What followed was a quarter century of exhibitions that defied expectations for a mid-sized regional museum. The Met secured a Smithsonian Institution affiliation, earned American Alliance of Museums accreditation in 2007, and brought programming that rivaled institutions in cities many times Fresno's size. Sue the T. rex drew families. Masterworks from Vienna's Albertina brought European art to the valley. Georgia O'Keeffe's Visions of the Sublime hung on walls that had once held engraving plates. And Grossology -- subtitled "The (Impolite) Science of the Human Body" -- did exactly what a good science museum should, making children shriek with delight while teaching them biology. More than two million visitors passed through the Met's doors over its lifetime. In 1995, it became the first organization outside the Bay Area to win Northern California's Award for Excellence in nonprofit management. Readers of The Fresno Bee named it the region's best museum every year from 1999 onward.
By 2005, the Met's leadership decided the 1922 building needed a thorough modernization -- the first major renovation since the museum had moved in two decades earlier. The scope was enormous: new elevators, accessible gallery space, remodeled fourth and fifth floors, structural reinforcement of the west wall from the basement footings up. The price tag reached $28 million. When the museum reopened on November 13, 2008, the historic building had been transformed into a facility worthy of the twenty-first century. But the timing was catastrophic. The renovation loans came due just as the Great Recession gutted the philanthropic and attendance revenue that museums depend on. The Met had modernized itself into a debt it could no longer service. On January 5, 2010 -- barely fourteen months after reopening -- the Fresno Metropolitan Museum closed permanently. The deficit from the renovation and ongoing operations was simply insurmountable.

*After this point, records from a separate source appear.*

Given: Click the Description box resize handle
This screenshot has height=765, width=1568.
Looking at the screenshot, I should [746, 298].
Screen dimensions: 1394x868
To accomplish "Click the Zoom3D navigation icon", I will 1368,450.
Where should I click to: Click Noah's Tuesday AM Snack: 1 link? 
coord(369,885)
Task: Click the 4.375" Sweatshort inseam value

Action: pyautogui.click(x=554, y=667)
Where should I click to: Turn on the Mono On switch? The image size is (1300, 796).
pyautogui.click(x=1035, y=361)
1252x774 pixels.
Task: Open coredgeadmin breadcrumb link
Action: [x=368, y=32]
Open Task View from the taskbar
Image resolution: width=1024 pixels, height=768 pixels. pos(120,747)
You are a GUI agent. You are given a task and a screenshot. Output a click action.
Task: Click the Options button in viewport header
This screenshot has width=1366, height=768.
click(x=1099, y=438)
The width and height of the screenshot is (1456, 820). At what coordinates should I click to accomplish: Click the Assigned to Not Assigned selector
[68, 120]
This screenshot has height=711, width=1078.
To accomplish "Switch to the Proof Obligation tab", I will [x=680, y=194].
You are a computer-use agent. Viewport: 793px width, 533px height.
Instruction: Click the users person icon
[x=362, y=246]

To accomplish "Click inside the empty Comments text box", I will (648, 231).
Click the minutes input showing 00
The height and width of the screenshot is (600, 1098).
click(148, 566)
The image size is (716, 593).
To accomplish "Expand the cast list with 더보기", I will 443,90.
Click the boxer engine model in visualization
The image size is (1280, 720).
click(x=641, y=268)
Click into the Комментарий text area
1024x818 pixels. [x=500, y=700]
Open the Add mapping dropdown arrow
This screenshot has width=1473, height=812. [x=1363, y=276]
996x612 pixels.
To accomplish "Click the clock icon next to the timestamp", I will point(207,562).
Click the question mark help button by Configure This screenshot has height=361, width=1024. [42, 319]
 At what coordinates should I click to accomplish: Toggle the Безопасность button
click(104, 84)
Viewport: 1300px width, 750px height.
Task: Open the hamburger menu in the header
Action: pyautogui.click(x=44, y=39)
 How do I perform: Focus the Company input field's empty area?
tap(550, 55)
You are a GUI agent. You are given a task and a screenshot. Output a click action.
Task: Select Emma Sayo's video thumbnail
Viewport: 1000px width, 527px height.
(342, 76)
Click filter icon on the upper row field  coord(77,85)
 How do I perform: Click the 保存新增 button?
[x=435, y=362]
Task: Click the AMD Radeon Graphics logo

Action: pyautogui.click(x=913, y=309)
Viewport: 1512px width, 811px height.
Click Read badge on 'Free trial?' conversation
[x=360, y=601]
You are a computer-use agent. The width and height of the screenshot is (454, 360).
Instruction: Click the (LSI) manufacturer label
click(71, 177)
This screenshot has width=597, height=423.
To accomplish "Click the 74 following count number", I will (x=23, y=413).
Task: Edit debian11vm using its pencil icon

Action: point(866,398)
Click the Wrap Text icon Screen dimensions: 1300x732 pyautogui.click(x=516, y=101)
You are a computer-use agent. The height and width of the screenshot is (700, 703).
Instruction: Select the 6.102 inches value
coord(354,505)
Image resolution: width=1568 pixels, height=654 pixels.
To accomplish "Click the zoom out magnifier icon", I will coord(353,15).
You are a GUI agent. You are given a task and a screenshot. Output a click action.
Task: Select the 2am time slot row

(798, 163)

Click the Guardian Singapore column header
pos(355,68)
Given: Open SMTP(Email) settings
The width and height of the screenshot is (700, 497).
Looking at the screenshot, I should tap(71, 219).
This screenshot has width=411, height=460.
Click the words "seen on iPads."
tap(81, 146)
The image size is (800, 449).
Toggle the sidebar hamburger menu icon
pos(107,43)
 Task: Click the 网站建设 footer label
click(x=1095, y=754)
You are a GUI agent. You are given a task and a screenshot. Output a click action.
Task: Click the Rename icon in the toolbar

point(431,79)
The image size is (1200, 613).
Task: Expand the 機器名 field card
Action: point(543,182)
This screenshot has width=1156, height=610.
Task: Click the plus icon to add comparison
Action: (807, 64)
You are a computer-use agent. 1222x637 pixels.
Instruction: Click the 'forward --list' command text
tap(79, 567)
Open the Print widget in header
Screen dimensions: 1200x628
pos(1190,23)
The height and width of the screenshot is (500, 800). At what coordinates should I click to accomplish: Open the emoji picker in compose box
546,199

The City of Fresno took possession of the building. For two years it sat empty again, the same silence that had settled over the Fresno Bee Building after the newspaper left in 1975 returning like a familiar tenant. In April 2012, the Community Media Access Collaborative moved a public access television station into the second floor, constructing a studio in what had been the Met's main exhibit space. Local artists' work hangs on the walls as part of CMAC's public mission -- a modest echo of the gallery that once hosted O'Keeffe and the Albertina. The upper floors remain vacant. The Met's legacy lives not in the building but in the generation of valley residents who saw their first dinosaur skeleton, their first Old Master drawing, their first hands-on science exhibit on Van Ness Avenue, in a city that refused to accept that culture was something that happened only on the coast.
Located at 36.74N, 119.79W in downtown Fresno, housed in the 1922 Fresno Bee Building at the corner of Van Ness Avenue and Calaveras Street. The five-story neoclassical building is part of the downtown grid. Best viewed from 2,000-3,000 feet AGL. Nearest airports: Fresno Yosemite International (KFAT) approximately 5 nm northeast, Fresno Chandler Executive (KFCH) approximately 3 nm south. Downtown Fresno's grid layout and the Mariposa Mall civic corridor are visible reference points.